→ What to work on:
Make an exact copy of the lines from the one containing "At what coordinates" through the end of the records below, and leave out every picture.

═════ Source data

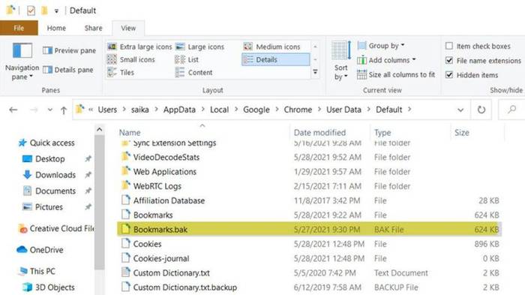525x295 pixels.
Task: Enable Item check boxes
Action: click(449, 46)
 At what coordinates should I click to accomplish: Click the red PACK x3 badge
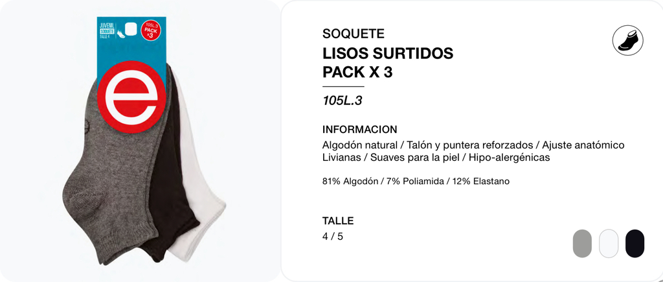152,30
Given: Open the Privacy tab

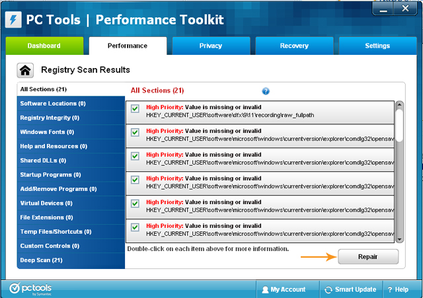Looking at the screenshot, I should [x=211, y=46].
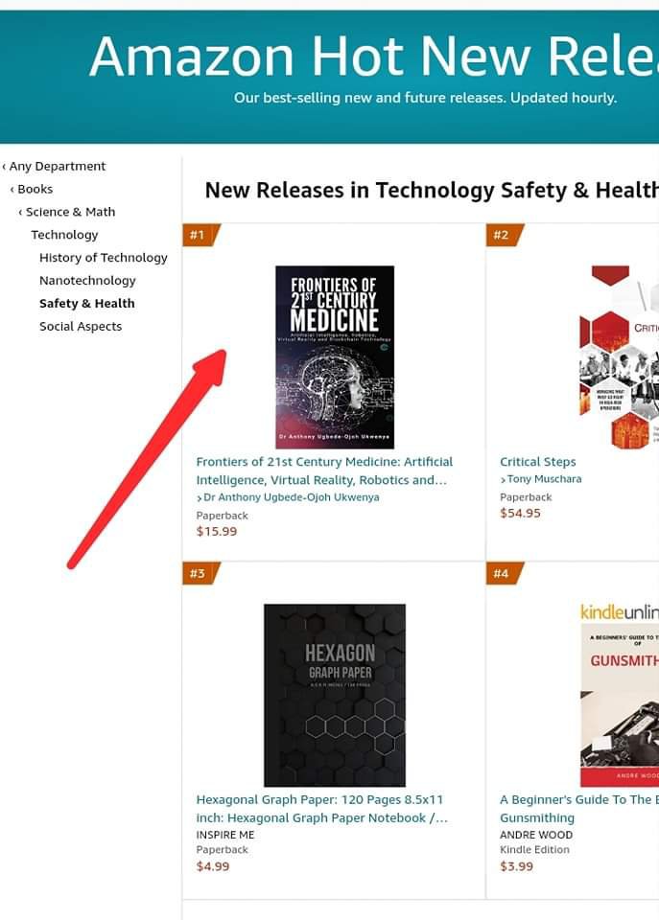Click the $15.99 paperback price
659x920 pixels.
tap(217, 531)
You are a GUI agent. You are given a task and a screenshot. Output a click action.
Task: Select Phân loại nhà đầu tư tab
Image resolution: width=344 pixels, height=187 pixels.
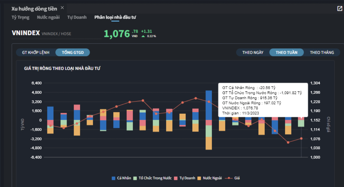[115, 17]
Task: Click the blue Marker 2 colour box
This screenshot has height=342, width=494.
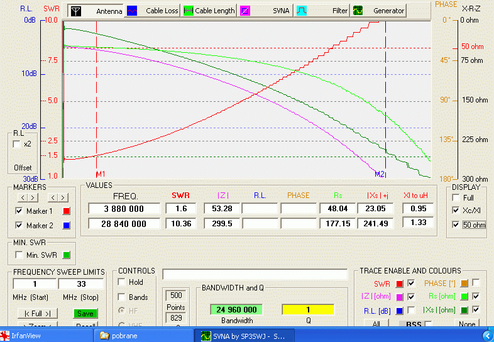Action: (67, 225)
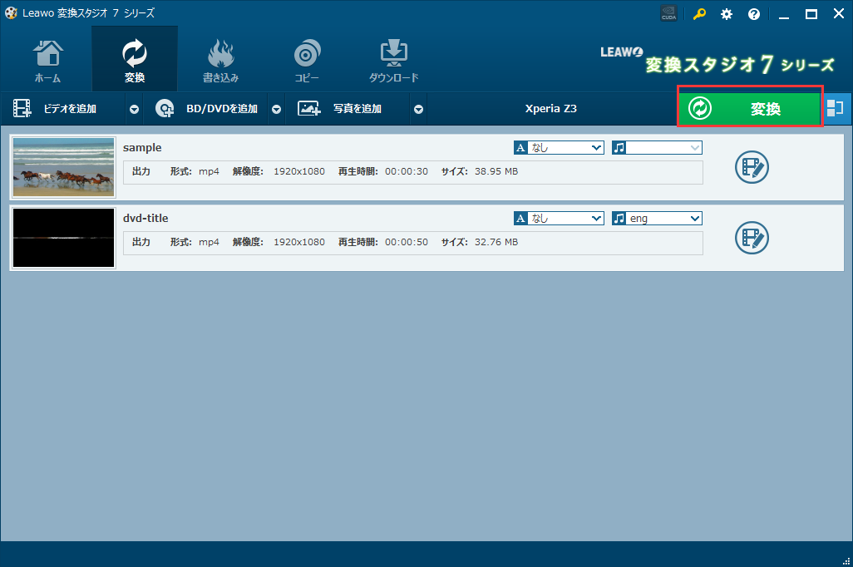This screenshot has width=853, height=567.
Task: Open the ダウンロード download tab
Action: click(393, 60)
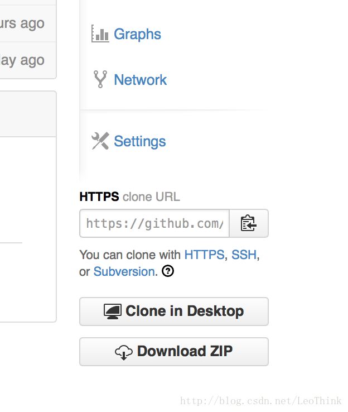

══════════

→ Answer space:
 At what coordinates should I click to accomplish: Click the red PACK x3 badge
152,30
Given: Open the Privacy tab

Looking at the screenshot, I should [x=211, y=46].
Click the $15.99 paperback price
659x920 pixels.
tap(217, 531)
You are a GUI agent. You are given a task and a screenshot. Output a click action.
Task: Select Phân loại nhà đầu tư tab
Image resolution: width=344 pixels, height=187 pixels.
[115, 17]
Task: Click the blue Marker 2 colour box
This screenshot has height=342, width=494.
Action: (67, 225)
This screenshot has width=853, height=567.
Task: Open the ダウンロード download tab
Action: click(393, 60)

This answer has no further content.